To be fair, I was a small kid when I discovered that book at my library, but at least with The Hobbit I made to where Bilbo meets Gollum before giving up. With Wind in the Willows I couldn’t even get past the first chapter! From what I’ve gathered Toad isn’t even the central character of the story; it’s about Mole leaving his home for the first time and meeting him and Rat and Badger and a bunch of random stuff happening to him. The part with Toad and his motor mania getting the better of him, the part that everybody remembers regardless of whether or not they’ve picked up the book? That doesn’t happen until long past the halfway point, and it isn’t the main focus of the story. And unfortunately due to my limited knowledge, you’ll have to make do without a thoroughly detailed comparison of the book and the short for this review.
Well don’t everybody celebrate all at once!
Toad (Eric Blore), the richest animal living in the countryside, is a slave to fads and always ready for an adventure regardless of the cost. His wanton ways attract many fair-weather friends, but the three closest to him are the frugal Angus McBadger –

Get it? He’s Scottish so he’s a pennypincher! They don’t do humor like they did the 40’s anymore…and I’m glad.
– the kind and gentle Mole –

– who I swear they just recolored yellow and gave him a red t-shirt and Sterling Holloway’s voice when they made Winnie the Pooh, Still, really cute though.
– and a water rat simply called Rat, which always confused me because he looks nothing like a rat.

This is a rat.

These are rats.

And this is a rat (despite what he wants you to think).

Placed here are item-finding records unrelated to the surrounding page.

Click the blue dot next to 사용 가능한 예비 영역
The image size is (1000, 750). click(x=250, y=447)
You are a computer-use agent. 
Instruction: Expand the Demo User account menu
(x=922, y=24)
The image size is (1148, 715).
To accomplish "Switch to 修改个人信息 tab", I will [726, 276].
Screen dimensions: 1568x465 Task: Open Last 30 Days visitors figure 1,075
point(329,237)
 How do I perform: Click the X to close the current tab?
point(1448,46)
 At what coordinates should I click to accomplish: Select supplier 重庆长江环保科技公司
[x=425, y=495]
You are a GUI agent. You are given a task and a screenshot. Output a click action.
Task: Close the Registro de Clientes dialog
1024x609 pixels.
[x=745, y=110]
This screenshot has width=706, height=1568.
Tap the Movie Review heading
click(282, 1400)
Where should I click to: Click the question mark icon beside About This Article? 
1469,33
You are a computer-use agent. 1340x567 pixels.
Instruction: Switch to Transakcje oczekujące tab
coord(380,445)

THIS is Basil of Baker Street’s country cousin, but no less uptight.
In the middle of afternoon tea, Rat receives a letter from a postman – a human postman. A human postman that’s drawn to the real-life scale of an actual human. This is another thing I find strange about The Wind in the Willows; in nearly all the adaptations, the animals act and wear clothes like humans but retain their natural size and co-habit the world with human beings and nobody questions it. Am I the only one who found this weird?
Then again, this does take place in England, the one country where nobody seems to give a damn about unusual happenings, no matter how fantastical. Polite marmalade-eating bear taking up residence with a family of four? How quaint. Werewolves running around the park? It’s only some hooligans causing trouble. Young virgins losing blood after the eccentric foreign count moves in next door? Nothing odd going on here. Flying cars and kids disappearing into train platforms carrying owls and magic wands? Just your average Monday. I’m surprised that none of these films have had weather forecasts that go like this –

“Good morning Little Hangleton! Today we have our usual torrential downpour, though it should clear up by the afternoon and leave the rest of the day partly cloudy with a chance of nannies. Now over to Wayne for sports.”